Laut den Zahlen, die Ombudsstellen, Gewerkschaften und die Internationale Arbeitsorganisation zusammengetragen haben, wurden in Brasilien zwischen 1995 und 2022 mehr als 77 000 Arbeiter*innen aus sklavenähnlichen Arbeitsverhältnissen befreit – Tendenz aber sinkend. Der Grund: Die Regierung schloss das nationale Arbeitsministerium und strich die Etats für andere Kontrollinstanzen wie die Ombudsstelle für Grundrechte rigoros zusammen. Folgerichtig ging die Zahl der Inspektionen von Betrieben rapide nach unten, und das wird sich unter der neuen Regierung von Luiz Inácio Lula da Silva erst peu à peu ändern. Das gibt auch Staatsanwalt Luis Cameiro Filho zu und nennt die Sektoren, in denen es in der Vergangenheit immer wieder massive Verletzungen von Arbeitsrechten gab: Orangenanbau, Mango- und Weintrauben-Plantagen sowie die Kaffeeernte.

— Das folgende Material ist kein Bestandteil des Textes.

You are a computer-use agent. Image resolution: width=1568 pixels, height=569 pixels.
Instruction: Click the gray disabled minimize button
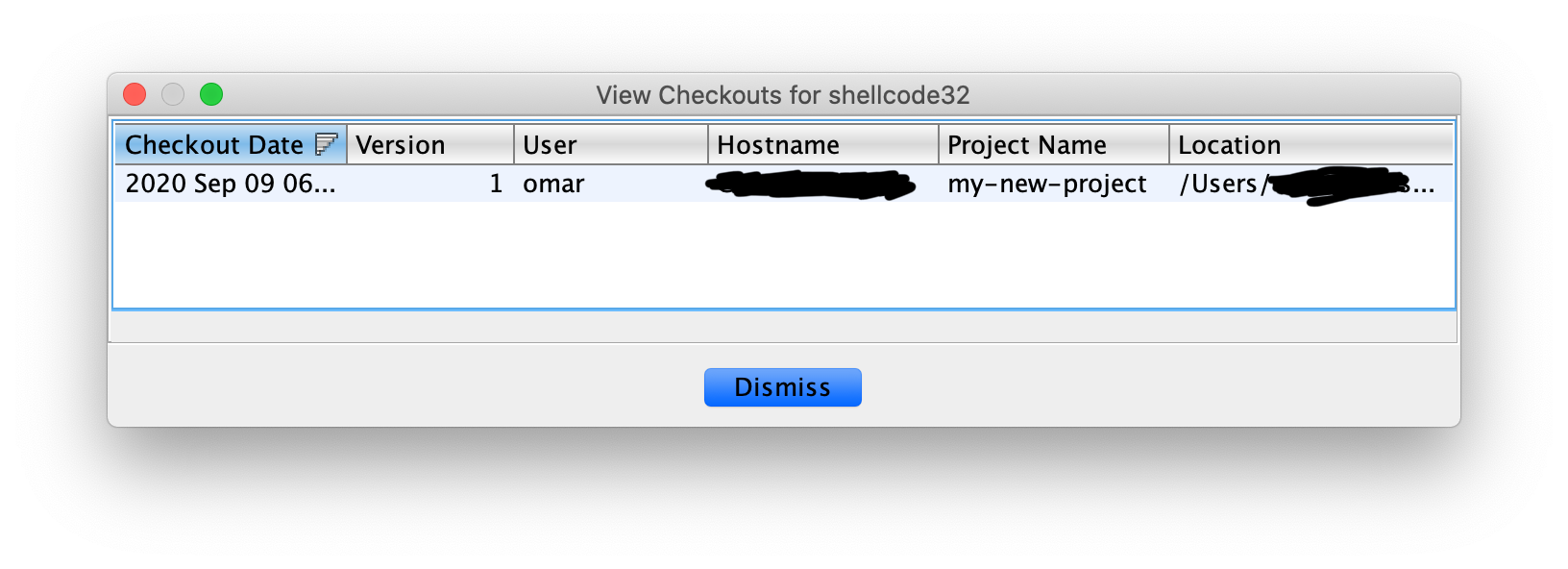pyautogui.click(x=173, y=94)
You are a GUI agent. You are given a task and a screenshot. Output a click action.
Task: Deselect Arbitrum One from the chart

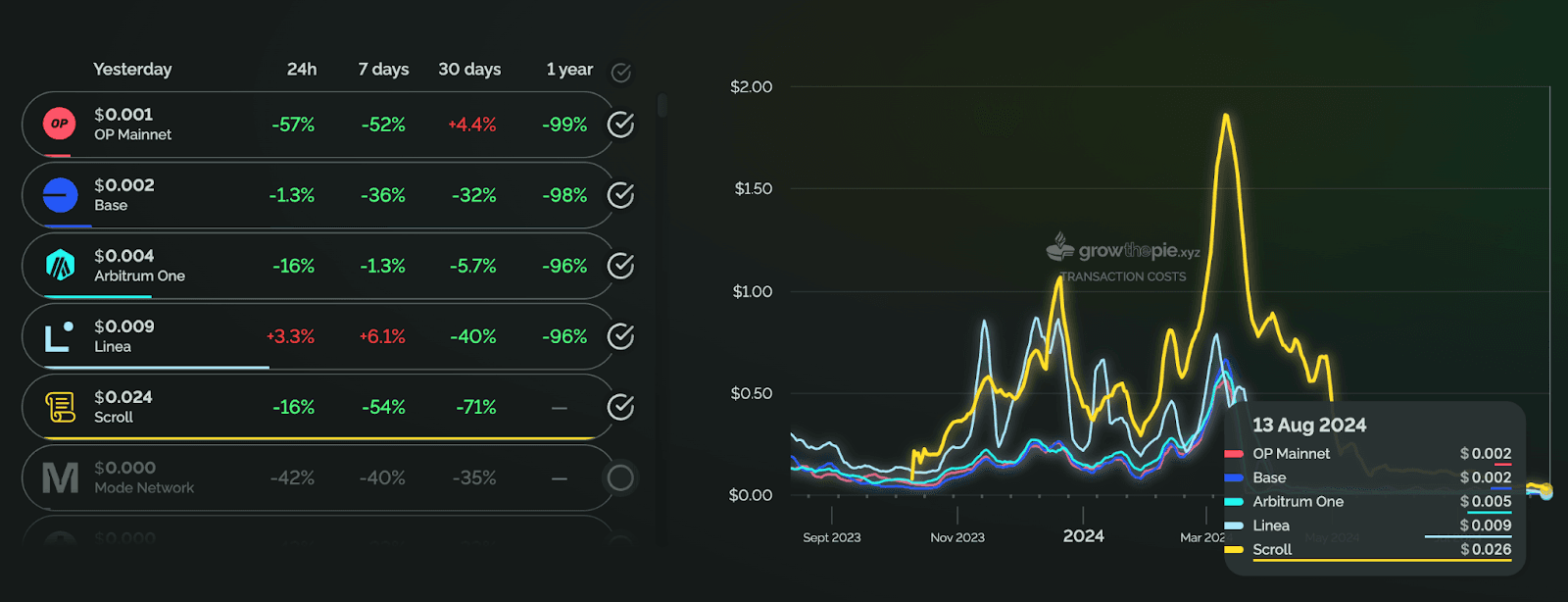coord(620,266)
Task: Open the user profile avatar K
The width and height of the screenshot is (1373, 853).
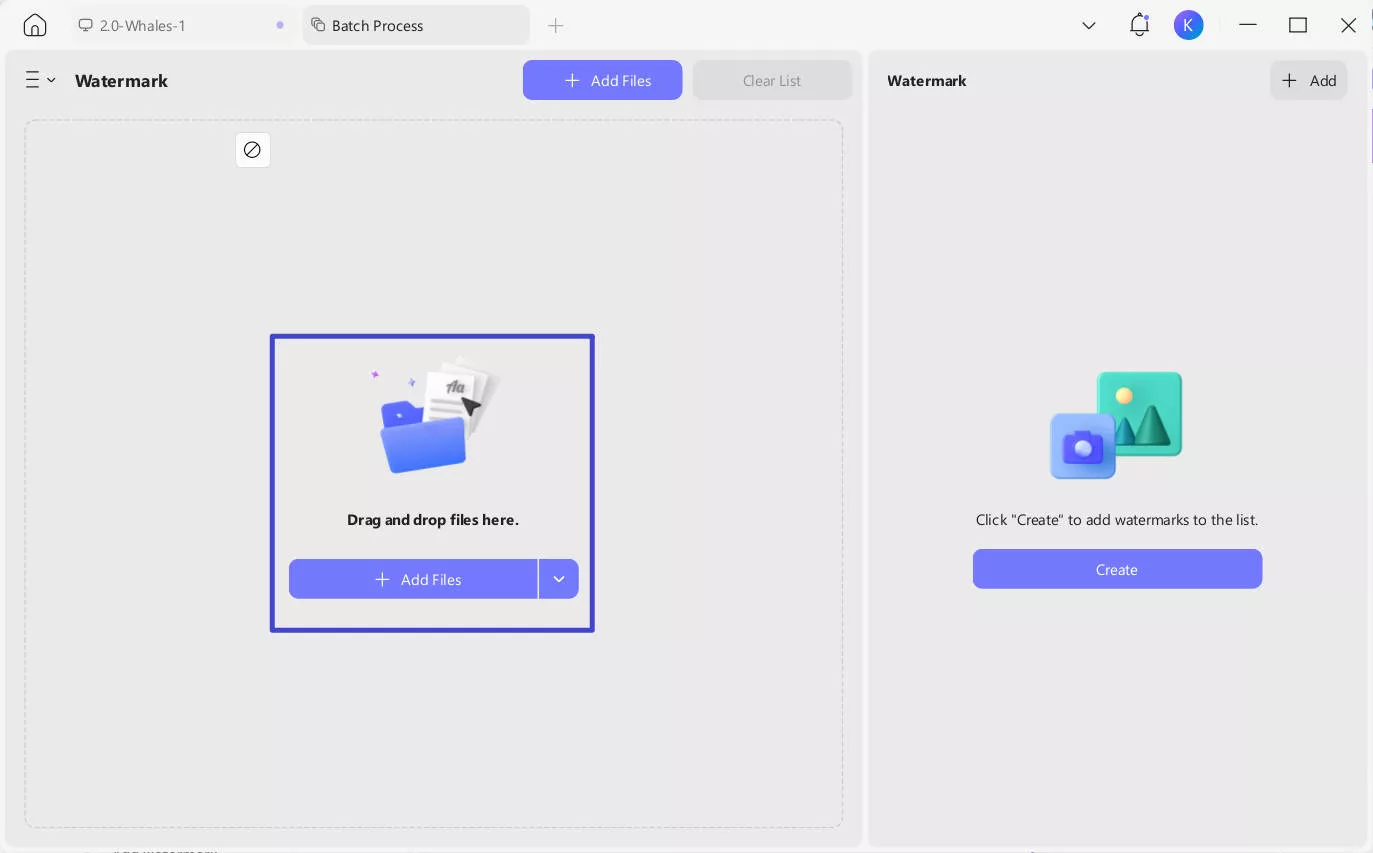Action: coord(1188,25)
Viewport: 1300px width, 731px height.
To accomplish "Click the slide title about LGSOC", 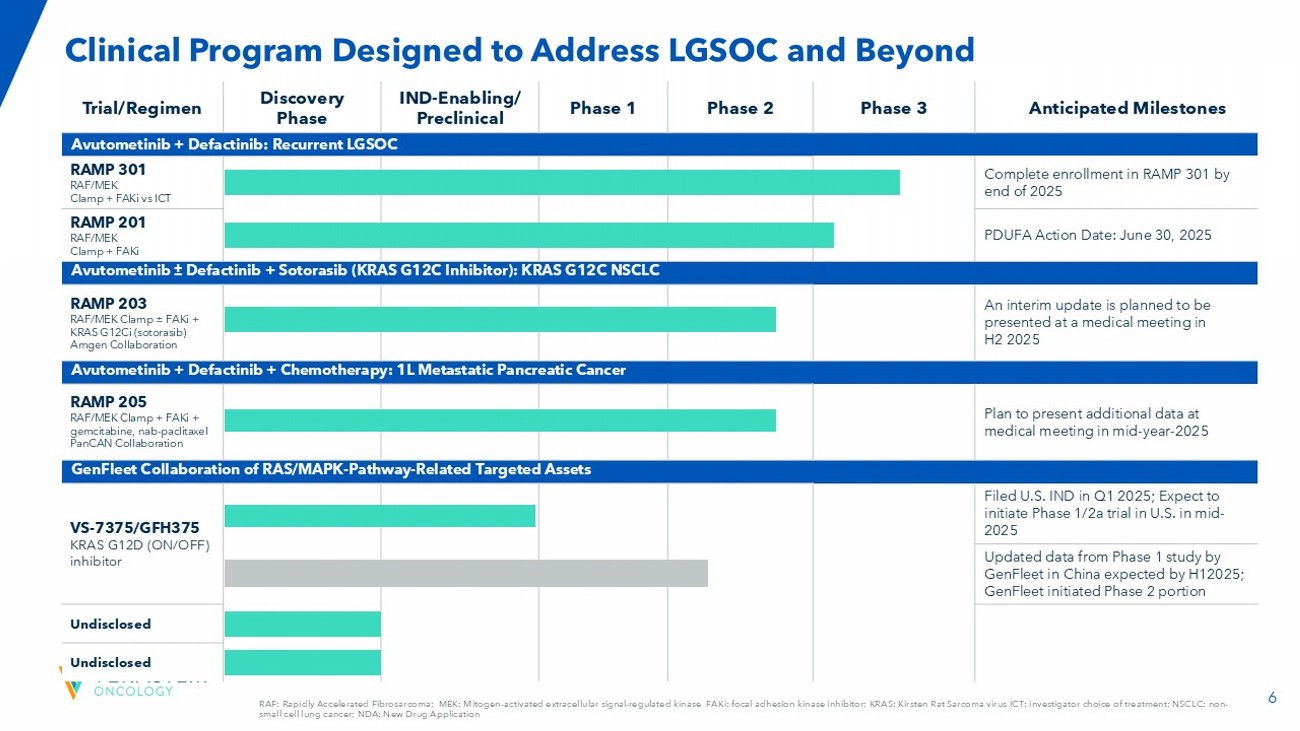I will point(519,49).
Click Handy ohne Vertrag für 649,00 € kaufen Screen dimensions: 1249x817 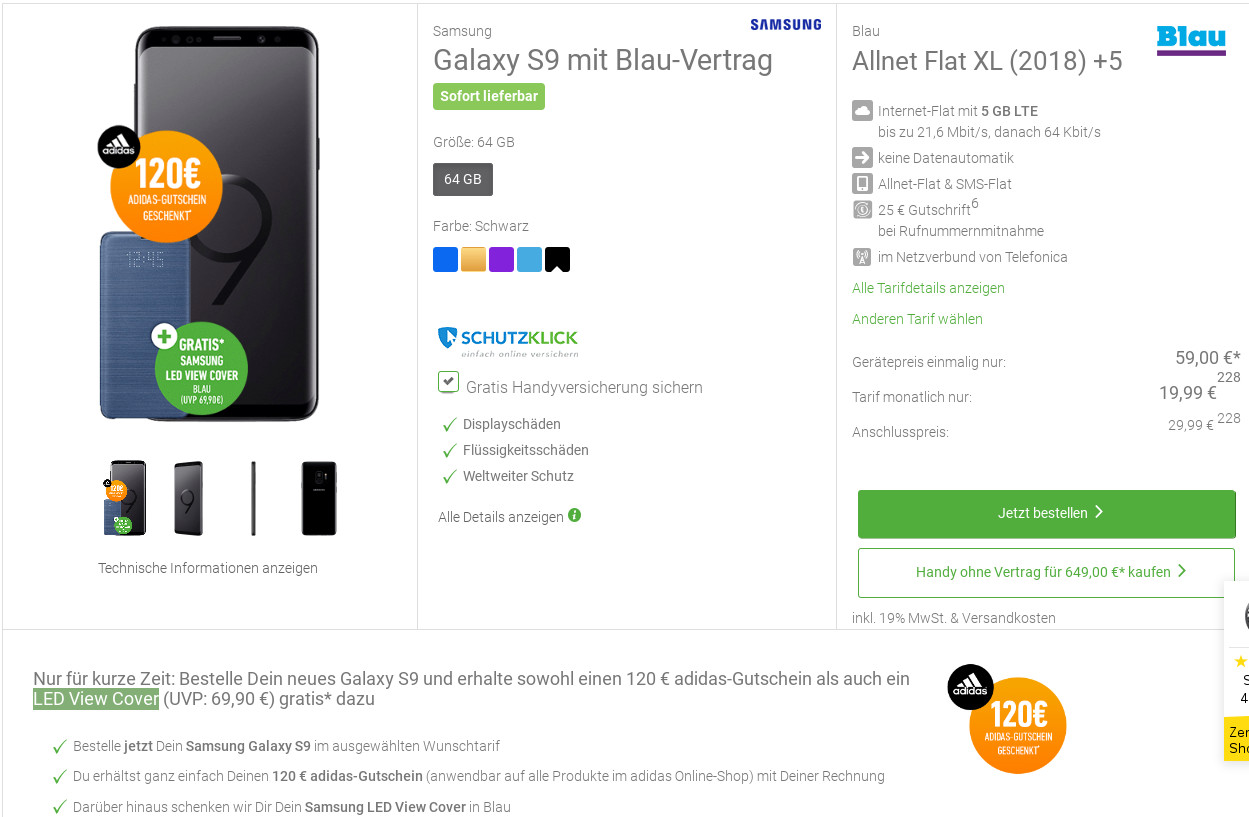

Auch deutsche Supermärkte in der Pflicht

Die Plantagen in Bahia beliefern auch deutsche Supermärkte. Luis Eduardo Silva sieht diese daher in der Pflicht: »Es reicht nicht, die Verantwortung für Verletzungen der Arbeitsrechte, die Gefährdung der Gesundheit der Erntearbeiter*innen durch hohen Pestizideinsatz durch die Aufnahme entsprechender Artikel in den Verträgen den Lieferanten aufzuborden«, mahnt er und sieht auch die Politik gefragt. Ob Özdemir und Habeck dazu etwas zu sagen haben?